___ MATERIAL FOR THE TASK

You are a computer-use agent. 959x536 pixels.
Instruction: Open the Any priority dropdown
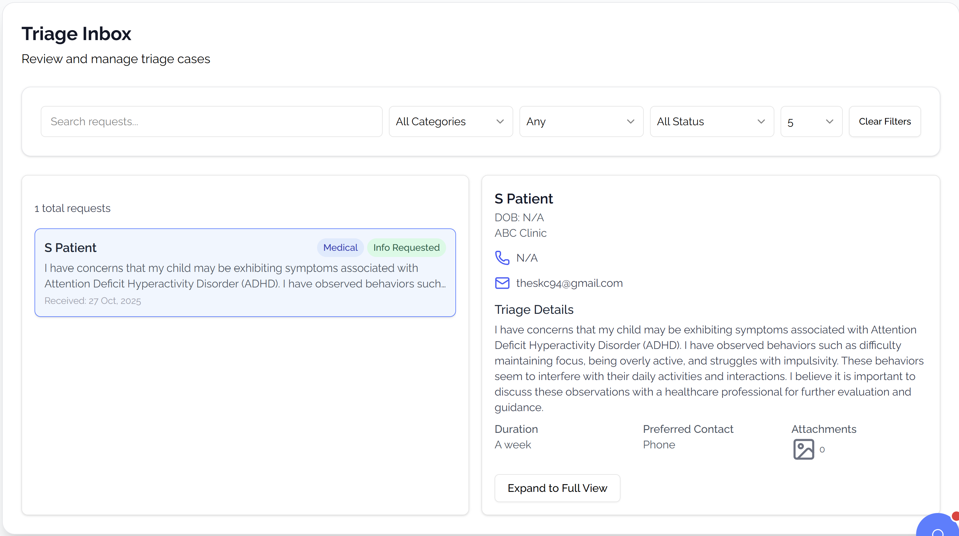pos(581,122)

______
___ MATERIAL FOR THE TASK

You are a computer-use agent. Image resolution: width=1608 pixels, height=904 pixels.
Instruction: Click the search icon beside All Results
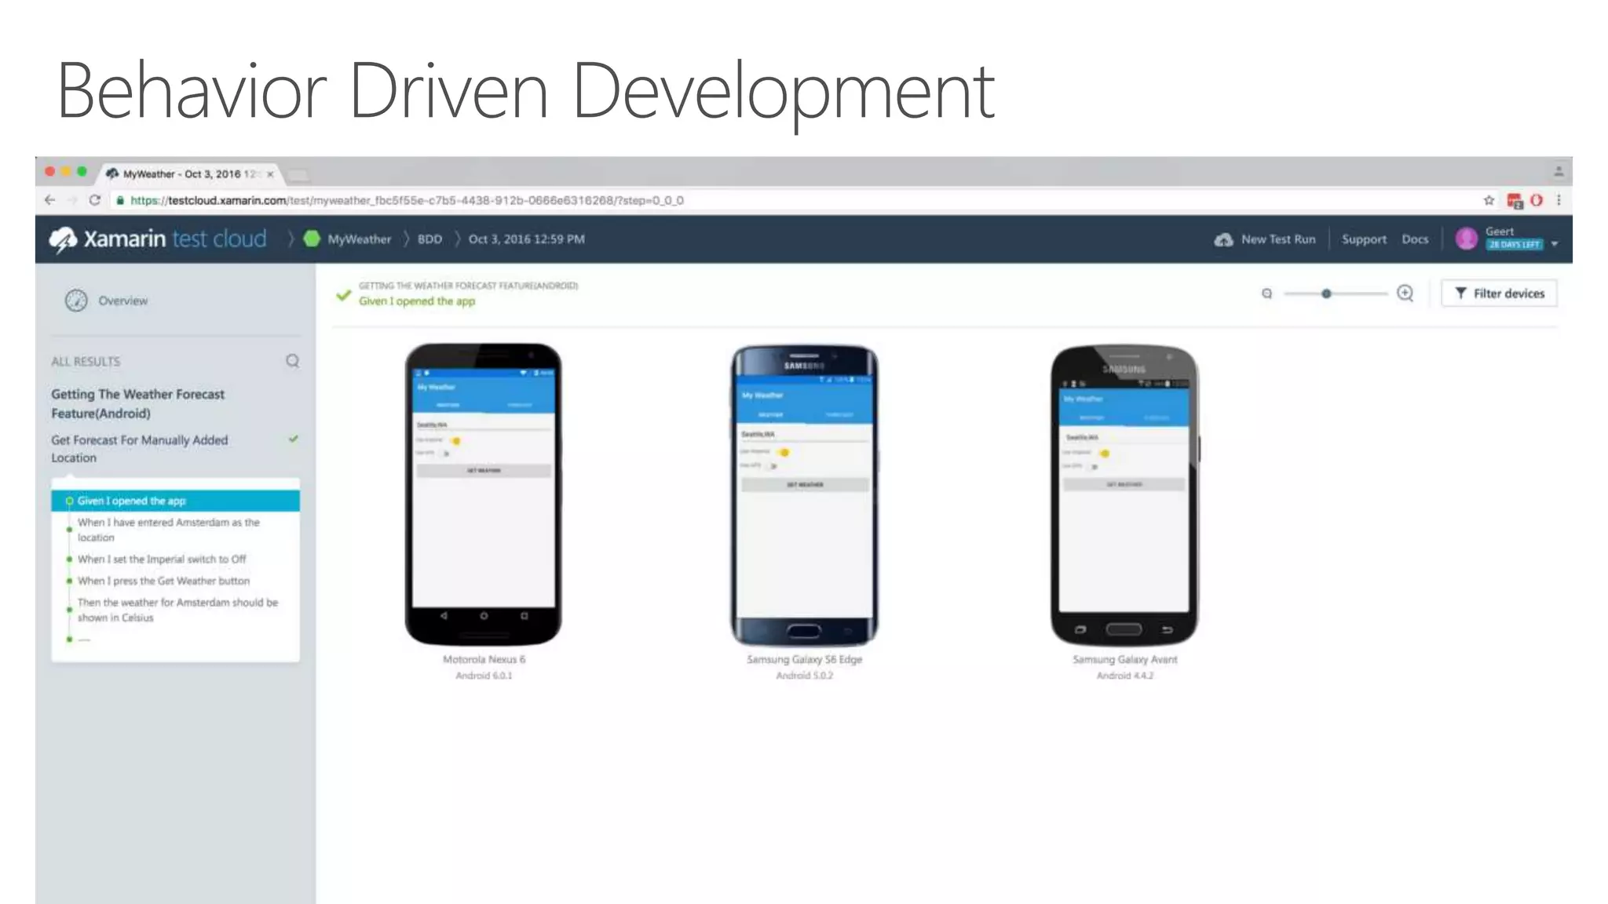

______

* [HOW TO COMPLETE THIS TASK]:
An exact copy of the lines above, from the one containing "You are a computer-use agent. Image" through the one containing "Instruction: Click the", is the whole of the answer.

* [EXERCISE OUTPUT]:
You are a computer-use agent. Image resolution: width=1608 pixels, height=904 pixels.
Instruction: Click the search icon beside All Results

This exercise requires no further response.